Will Palm's Low Prices Encourage a Switch from Soybean Oil?
Published by ChAIOct 13 2022
Across June and July of this year, palm oil prices experienced a significant crash following several months of sustained high levels. Front month futures for palm oil on the Bursa Malaysia Derivatives exchange peaked at RM8136 per tonne on 1st March as part of a wider spike in the edible oil market following Russia’s invasion of Ukraine, and continued to stay within the RM6000 to RM8000 range until diving down to remain below RM4500 since late June. The price has drifted even lower in recent weeks, and has been idling below RM3500 per tonne so far in October.
BMD Palm Oil Futures Prices over the past 12 months, including ChAI’s 3 month forecast
Due to the decline since Q2, palm oil prices are now approaching a low point at which demand for the controversial commodity may increase as buyers and traders look to switch from purchasing alternatives, such as soybean or sunflower oil. A leading FMCG brand uses ChAI’s palm oil forecasts to assess these market movements in their production planning to conduct this kind of substitution analysis. By comparing ChAI’s forecasts for both soybean and palm oil, they are able to pinpoint periods of time during which they can improve their margin by switching between the two oils. Furthermore, they are also able to create more accurate budget forecasts for the company’s total expenditure on edible oils by utilizing ChAI’s price predictions.
While other edible oils have crept up in price recently, palm oil has been subdued primarily due to a massive build up of stocks in Indonesia and Malaysia, the two primary producing nations for the oil. According to Reuters, the end-of-August palm oil stocks in Indonesia was 4.04 million tonnes, while in Malaysia inventories had reached a near 3-year high at 2.32 million tonnes by the end of September. With record levels of supply, it is unsurprising that prices have remained within a lower trading range in recent months. Furthermore, as it is still currently the peak production season for palm oil in southeast Asia, there is still room for these inventories to swell further. Reutersreported that crude palm oil production in Malaysia grew for a fourth consecutive month in September, by 2.6%.
Compounding the effect of plentiful inventories, demand for palm oil has also been lower in recent months. This stems, in part, from the issues that Indonesia and Malaysia faced earlier in the year in regard to exporting; the former implemented numerous U-turns on its export policy stance, while the latter struggled to rebuild its traditional migrant labour force following the pandemic. The cumulative impact of these issues was to weaken demand for oil, as many traders sought out alternatives in response to the uncertainty within the palm market.
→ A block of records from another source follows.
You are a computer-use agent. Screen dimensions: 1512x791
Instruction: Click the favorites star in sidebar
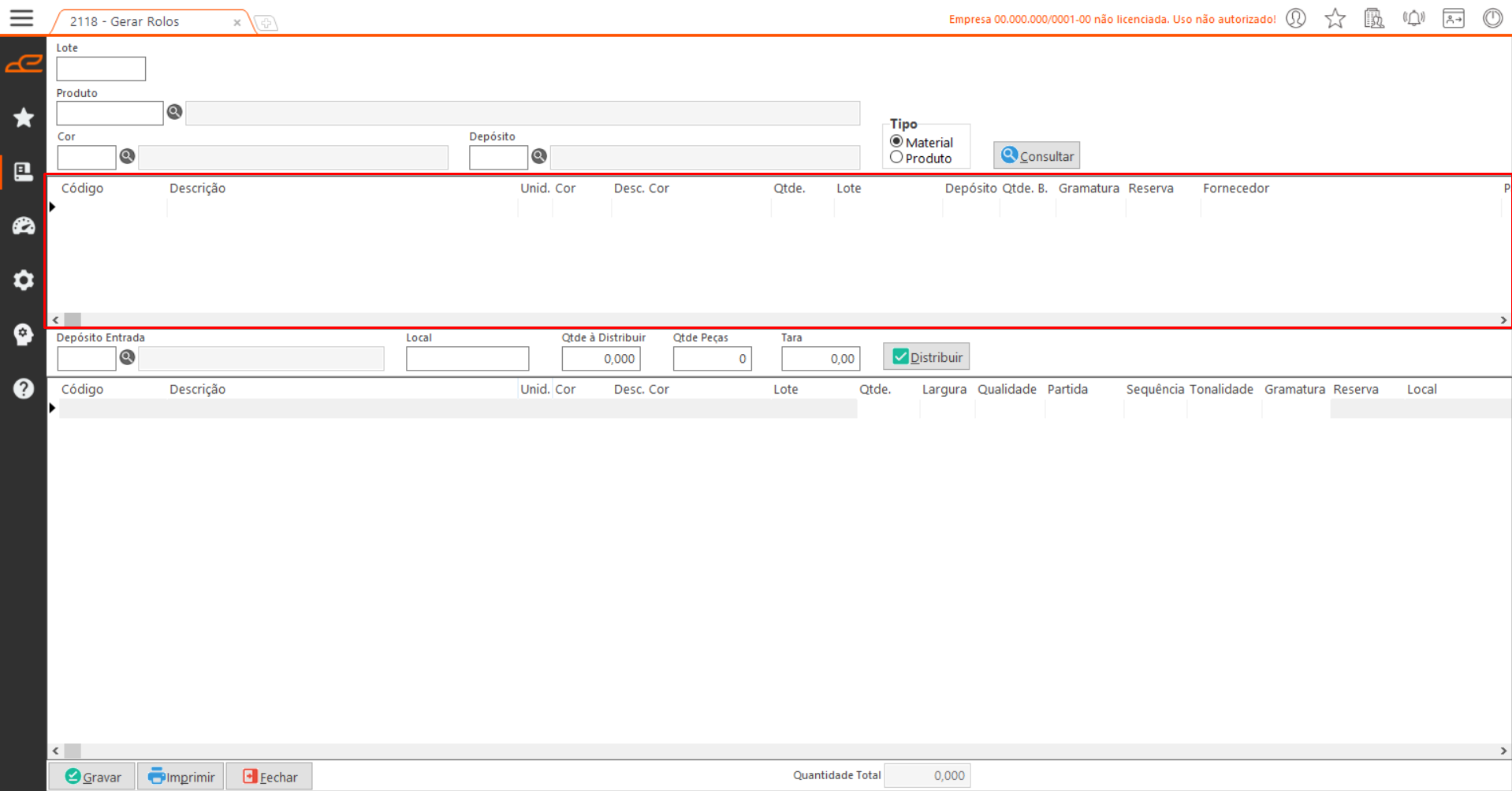(x=24, y=118)
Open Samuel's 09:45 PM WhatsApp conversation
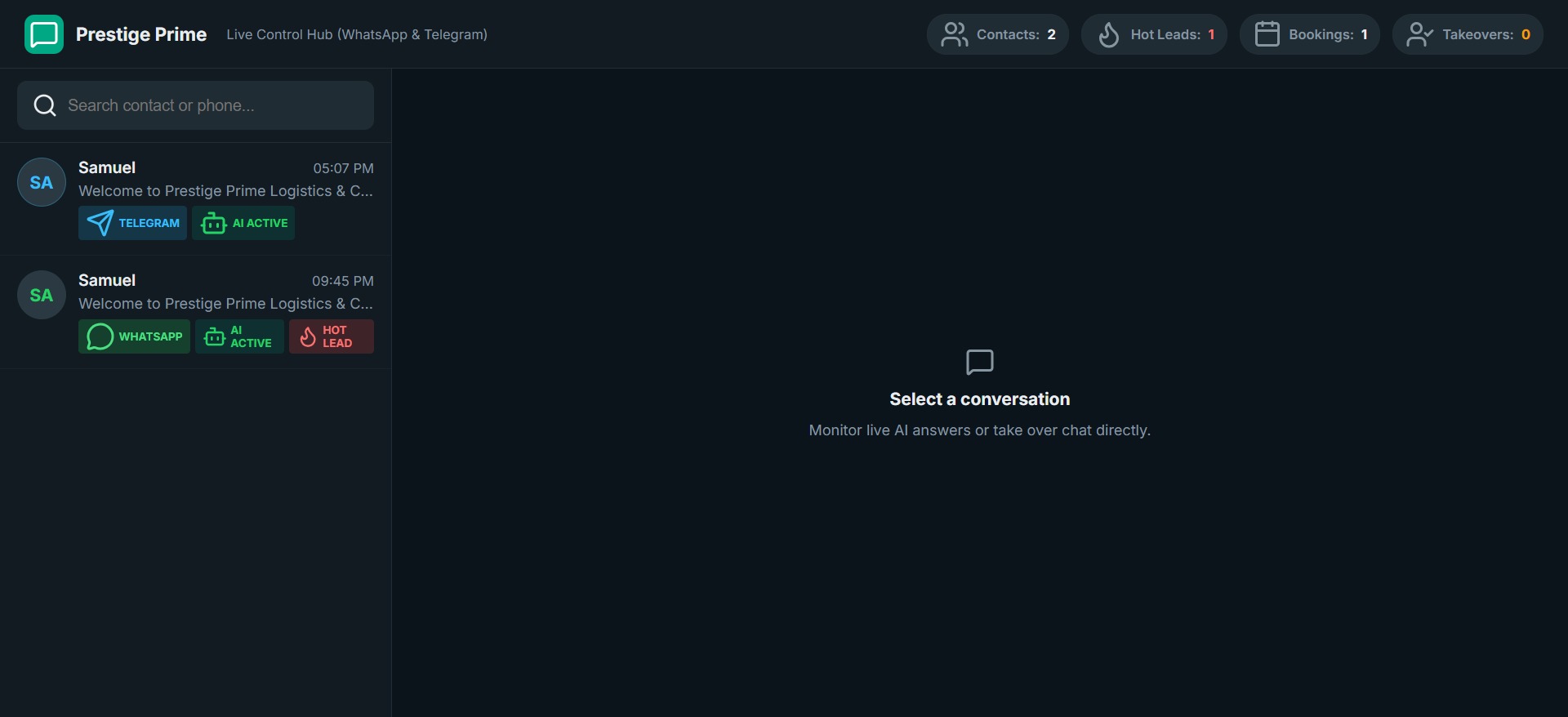 (195, 312)
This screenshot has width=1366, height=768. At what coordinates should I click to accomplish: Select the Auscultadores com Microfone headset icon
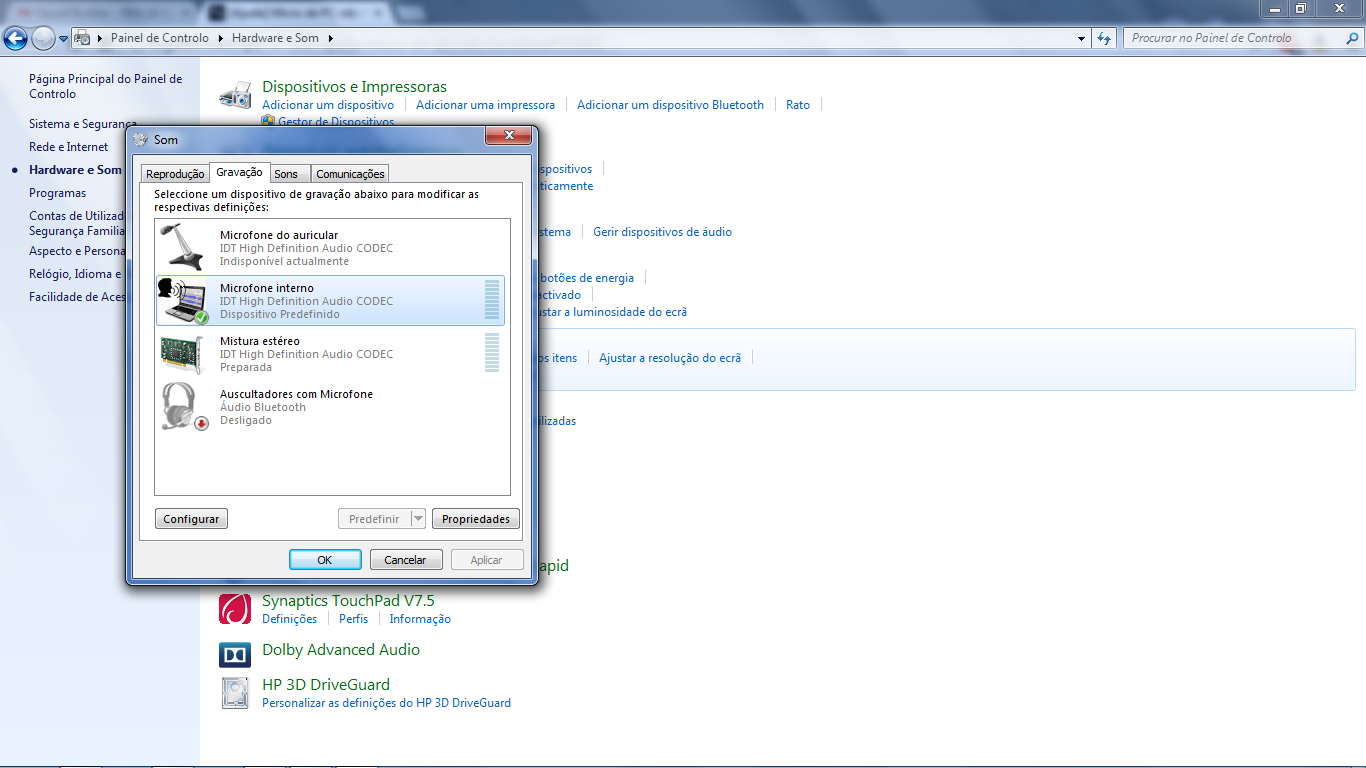(182, 406)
Although inventory data alone suggests a bearish picture for palm, there are a number of forces within the market that could push the price back up. Increasing demand for the commodity was reflected in a significant jump in export figures from Indonesia between July and August; 2.71 million tonnes were exported in the first month, rising to 4.33 million tonnes in the following month. Currently much of this demand is being driven by India, with traders switching to purchase palm as it has become cheaper than soybean oil, however the prospect of a significant upsurge in pricing remains if China moves beyond its Zero-Covid policy. Indeed, this is the view of Malaysia’s Commodities Minister, Zuraida Kamaruddin, who expressed this sentiment at the start of October.
Elsewhere, the conflict in Ukraine has meant that only 20% of the land sown with sunflowers has been harvested this year, a figure that equates to half of the previous crop according to Cargill Risk Management’s October highlights report. As the largest global producer of sunflower oil, there will likely be a shortage in sunflower oil in 2023 which will be reflected in both a higher price and increased demand for alternatives, such as palm oil.
Finally, the shortage in refined crude oil products around the world is increasing the demand for biofuel, for which palm oil can be used as a feedstock material. This pattern of consumption for edible oils would likely raise prices across the board, not just for palm.